→ WORK TASK
With the pictures left out, please write out exactly each line from the one containing "Where should I" through the end of the material.

→ DATA FOR PROCESSING

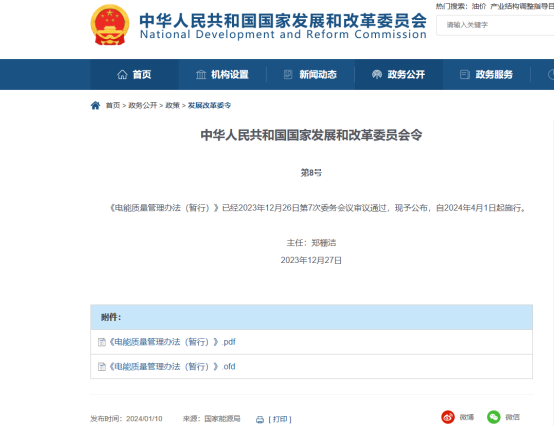Click the newspaper icon beside 新闻动态
This screenshot has height=434, width=554.
288,75
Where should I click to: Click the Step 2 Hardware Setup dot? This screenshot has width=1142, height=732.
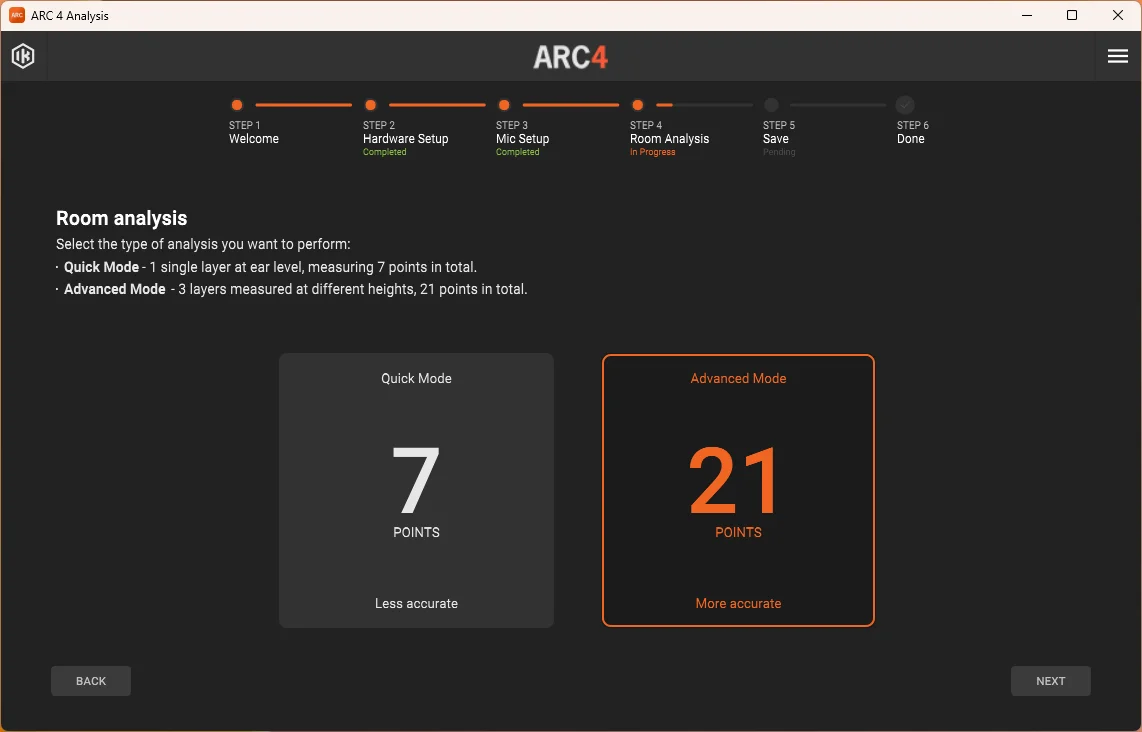coord(370,105)
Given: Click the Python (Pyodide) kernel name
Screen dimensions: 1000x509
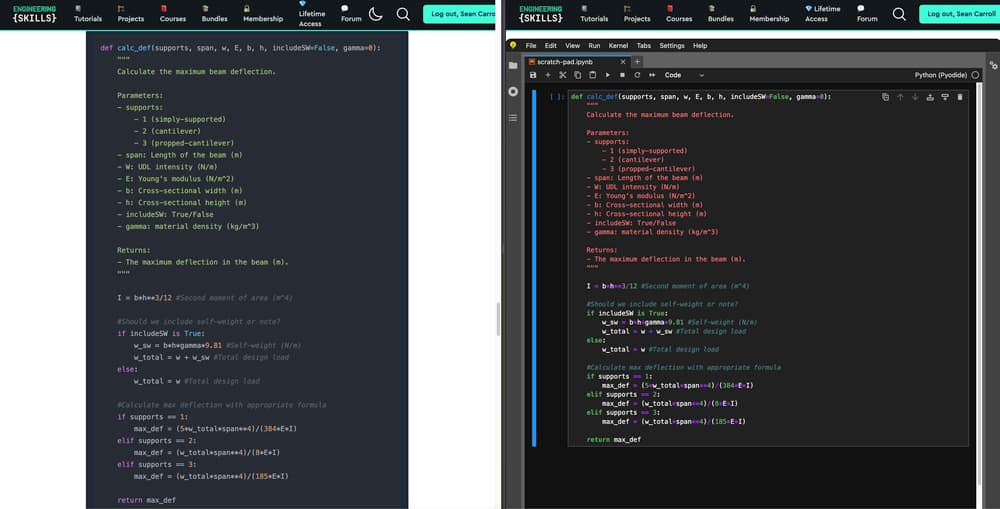Looking at the screenshot, I should pos(940,75).
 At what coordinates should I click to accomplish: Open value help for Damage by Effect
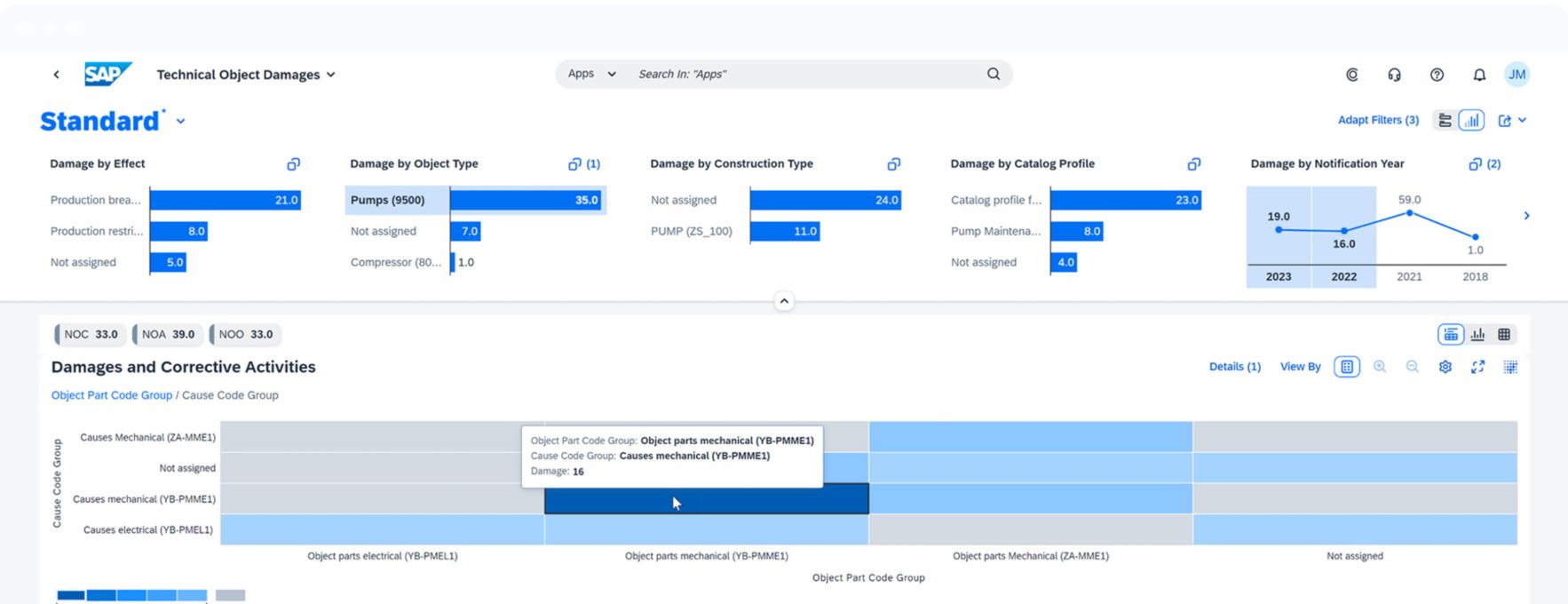pyautogui.click(x=293, y=164)
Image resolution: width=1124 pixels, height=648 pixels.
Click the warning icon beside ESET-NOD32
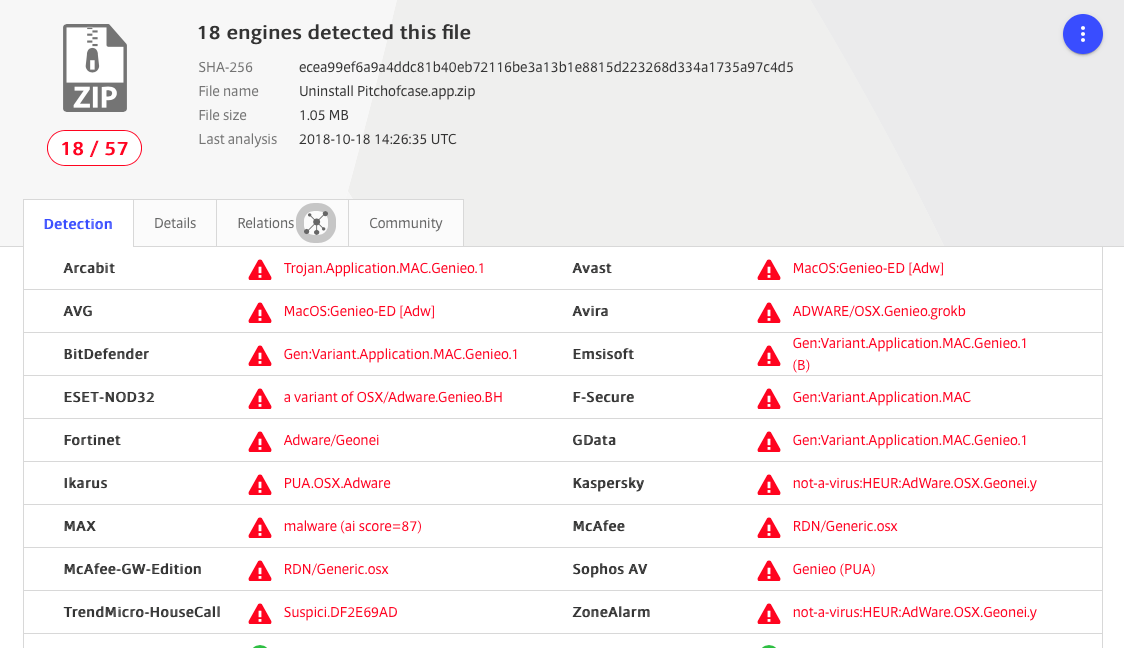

→ THE ANSWER
Where should I click to: Click the Step 2 Hardware Setup dot? This screenshot has width=1142, height=732.
coord(370,105)
Given: Click the Python (Pyodide) kernel name
Screen dimensions: 1000x509
Looking at the screenshot, I should pos(940,75).
 At what coordinates should I click to accomplish: Open value help for Damage by Effect
pyautogui.click(x=293, y=164)
Image resolution: width=1124 pixels, height=648 pixels.
Click the warning icon beside ESET-NOD32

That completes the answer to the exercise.